==== Verilen metin

Richard'ın hayatı neden bu hale gelmişti? Bana sorarsanız her işin başı sağlık, Nicole sağlıklı olsaydı eşine daha fazla destek olabilir ve böylesine şımarık olmazdı. Richard'a bakacak olursak evliliği konusunda daha mantıklı bir karar verebilirdi, doğrusu Nicole'le evlenmeye karar vermesine oldukça şaşırdım çünkü o sayfalara kadar kararı olumsuzdu, hem güzel hem de zengin diye düşünmüş olabilir belki ama onu her zaman çok sevdiği ve herkesten üstün bulduğu da bir gerçek. Kısacası evlenmemelilerdi bence. Ne kocasına deli gibi aşık olan Nicole, ne de Richard mutlu olabildi sonunda.

========
==== Veri satırları

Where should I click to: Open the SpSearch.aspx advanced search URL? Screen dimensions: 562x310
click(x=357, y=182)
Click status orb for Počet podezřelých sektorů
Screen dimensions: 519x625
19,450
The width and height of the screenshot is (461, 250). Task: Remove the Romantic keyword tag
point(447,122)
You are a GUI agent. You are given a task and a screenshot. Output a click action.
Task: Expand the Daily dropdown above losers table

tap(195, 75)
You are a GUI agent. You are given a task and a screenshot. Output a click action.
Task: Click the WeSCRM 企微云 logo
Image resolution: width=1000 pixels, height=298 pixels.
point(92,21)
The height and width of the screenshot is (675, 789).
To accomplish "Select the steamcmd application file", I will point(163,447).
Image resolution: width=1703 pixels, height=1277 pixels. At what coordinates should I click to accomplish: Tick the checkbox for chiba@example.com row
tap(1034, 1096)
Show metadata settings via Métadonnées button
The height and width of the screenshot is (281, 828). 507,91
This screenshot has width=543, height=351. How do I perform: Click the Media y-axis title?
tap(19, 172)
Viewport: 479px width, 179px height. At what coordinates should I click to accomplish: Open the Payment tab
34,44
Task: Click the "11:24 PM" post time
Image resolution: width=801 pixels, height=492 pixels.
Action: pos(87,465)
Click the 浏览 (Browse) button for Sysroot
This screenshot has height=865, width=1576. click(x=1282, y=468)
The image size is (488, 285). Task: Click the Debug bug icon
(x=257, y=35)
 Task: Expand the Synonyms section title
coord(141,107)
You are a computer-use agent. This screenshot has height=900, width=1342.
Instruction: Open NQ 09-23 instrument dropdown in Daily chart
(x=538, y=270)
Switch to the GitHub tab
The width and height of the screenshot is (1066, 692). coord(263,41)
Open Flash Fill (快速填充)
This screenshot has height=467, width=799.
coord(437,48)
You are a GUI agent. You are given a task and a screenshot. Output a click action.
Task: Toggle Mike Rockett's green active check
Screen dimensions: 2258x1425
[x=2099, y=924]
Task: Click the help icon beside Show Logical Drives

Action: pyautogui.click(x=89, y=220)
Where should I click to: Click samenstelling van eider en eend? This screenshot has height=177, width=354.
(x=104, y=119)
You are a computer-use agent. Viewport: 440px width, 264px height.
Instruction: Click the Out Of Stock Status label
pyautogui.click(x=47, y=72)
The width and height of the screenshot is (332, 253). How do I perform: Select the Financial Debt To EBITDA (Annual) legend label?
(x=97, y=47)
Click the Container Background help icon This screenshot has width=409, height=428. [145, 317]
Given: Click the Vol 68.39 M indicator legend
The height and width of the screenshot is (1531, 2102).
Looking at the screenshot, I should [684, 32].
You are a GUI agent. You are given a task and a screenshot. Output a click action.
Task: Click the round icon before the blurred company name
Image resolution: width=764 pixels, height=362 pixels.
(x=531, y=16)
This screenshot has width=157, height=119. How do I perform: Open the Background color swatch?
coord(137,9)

========

### Yönergeler ve şartlar
Richard ile Nicole'ün evliliğini değerlendiren metni hiçbir değişiklik yapmadan baştan sona tekrarla. Satırların bu işle hiçbir ilgisi yoktur.

### Alıştırmanın çözümü
Richard'ın hayatı neden bu hale gelmişti? Bana sorarsanız her işin başı sağlık, Nicole sağlıklı olsaydı eşine daha fazla destek olabilir ve böylesine şımarık olmazdı. Richard'a bakacak olursak evliliği konusunda daha mantıklı bir karar verebilirdi, doğrusu Nicole'le evlenmeye karar vermesine oldukça şaşırdım çünkü o sayfalara kadar kararı olumsuzdu, hem güzel hem de zengin diye düşünmüş olabilir belki ama onu her zaman çok sevdiği ve herkesten üstün bulduğu da bir gerçek. Kısacası evlenmemelilerdi bence. Ne kocasına deli gibi aşık olan Nicole, ne de Richard mutlu olabildi sonunda.